Diabetes mellitus is a syndrome of impaired carbohydrate, at, and protein metabolism caused by either lack of insulin secretion or decreased sensitivity of the tissues to insulin. There are two general types of diabetes
mellitus:
1. Type I diabetes, also called insulin-dependent diabetes mellitus (IDDM), is caused by lack of insulin secretion.
2. Type II diabetes, also called non–insulin-dependent diabetes mellitus (NIDDM), is caused by decreased sensitivity of target tissues to the metabolic effect of insulin. This reduced sensitivity to insulin is often called insulin resistance

Diabetes Mellitus
In both types of diabetes mellitus, metabolism of all the main foodstuffs is altered.The basic effect of insulin lack or insulin resistance on glucose metabolism is to prevent the efficient uptake and utilization of glucose by most cells of the body, except those of the brain. Asa result, blood glucose concentration increases, cell utilization of glucose falls increasingly lower, and utilization of fats and proteins increases.

Pineal gland

Of the endocrine organs, the function of the pineal gland was the last discovered.
Located deep in the center of the brain, the pineal gland was once known as the “third eye.”because of its location deep in the center of the brain to its connection to light.
The pineal gland produces melatonin, which helps maintain circadian rhythm and regulate reproductive hormones.

Anatomy of the Pineal Gland

Located near the center of the brain, the pineal gland is a very small organ shaped like a pine cone (which is where it gets its name).
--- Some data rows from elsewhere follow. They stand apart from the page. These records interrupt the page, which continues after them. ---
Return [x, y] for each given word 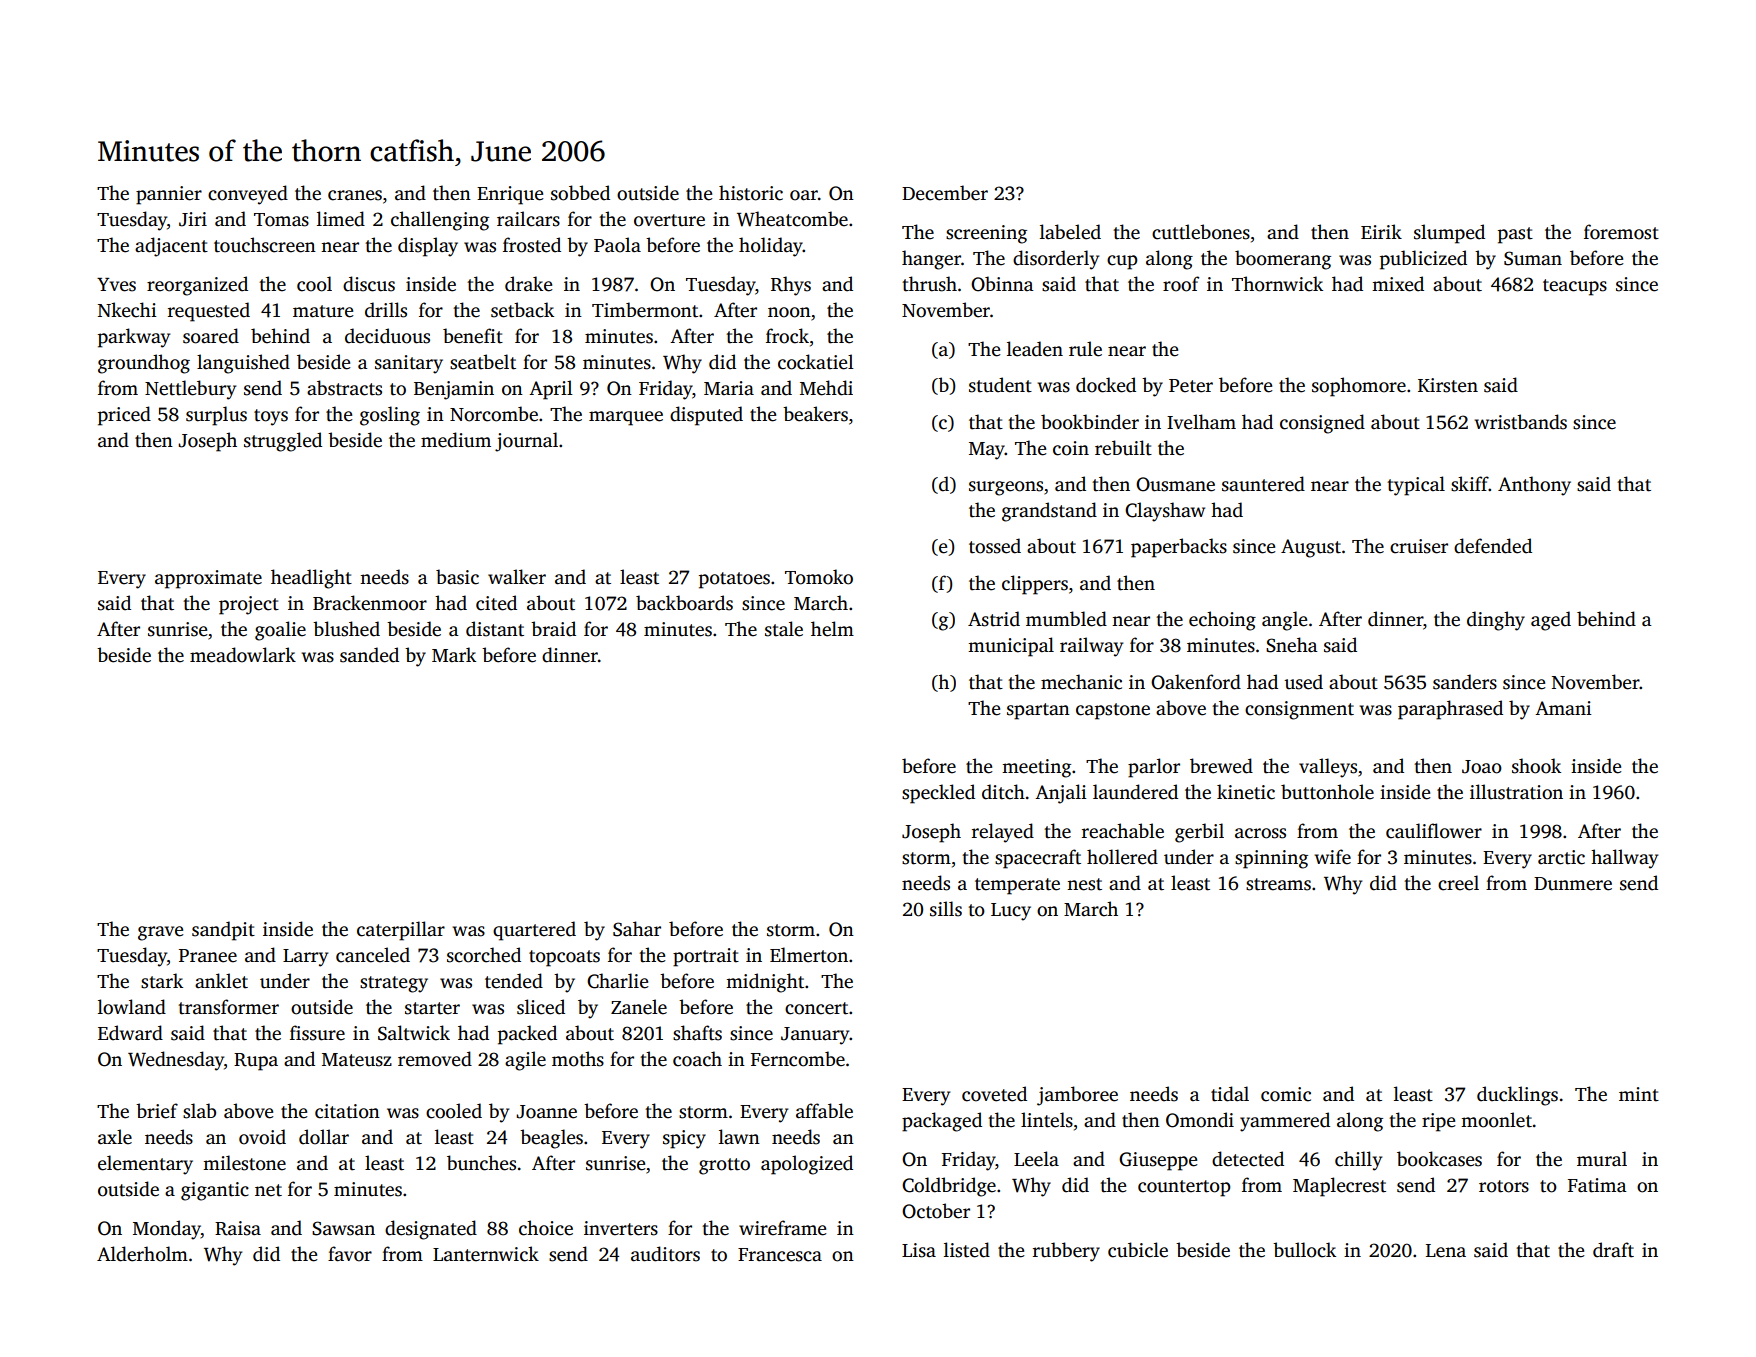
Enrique [510, 195]
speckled [938, 794]
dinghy [1496, 621]
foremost [1621, 232]
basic [457, 577]
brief [157, 1111]
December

It’s reddish-gray and about 1/3 inch long. Pineal cells and neuroglial cells (which support the pineal cells) mainly comprise the gland.

The pineal gland often appears calcified in x-rays, which is usually due to fluoride, calcium, and phosphorus deposits that build up with age.
Melatonin: The Pineal Gland Hormone
The pineal gland secretes a single hormone—melatonin (not to be confused with the pigment melanin). This simple hormone is special because its secretion is dictated by light. Researchers have determined that melatonin has two primary functions in humans—to help control your circadian (or biological) rhythm and regulate certain reproductive hormones.
Circadian Rhythm
Your circadian rhythm is a 24-hour biological cycle characterized by sleep-wake patterns. Daylight and darkness help dictate your circadian rhythm. Light exposure stops the release of melatonin, and in turn, this helps control your circadian rhythms.

Melatonin secretion is low during the daylight hours and high during dark periods, which has some influence over your reaction to photoperiod (the length of day versus night). Naturally, photoperiod affects sleep patterns, but melatonin’s degree of impact over sleep patterns is disputed.

Reproduction

Melatonin blocks the secretion of gonadotropins (luteinizing hormone and follicle stimulating hormone) from the anterior pituitary gland. These hormones aid in the proper development and functioning of the ovaries and testes.
The pineal gland’s full purpose is still a bit of a mystery. But research suggests that we’re getting closer to understanding the pineal gland—and more about the endocrine system as a whole.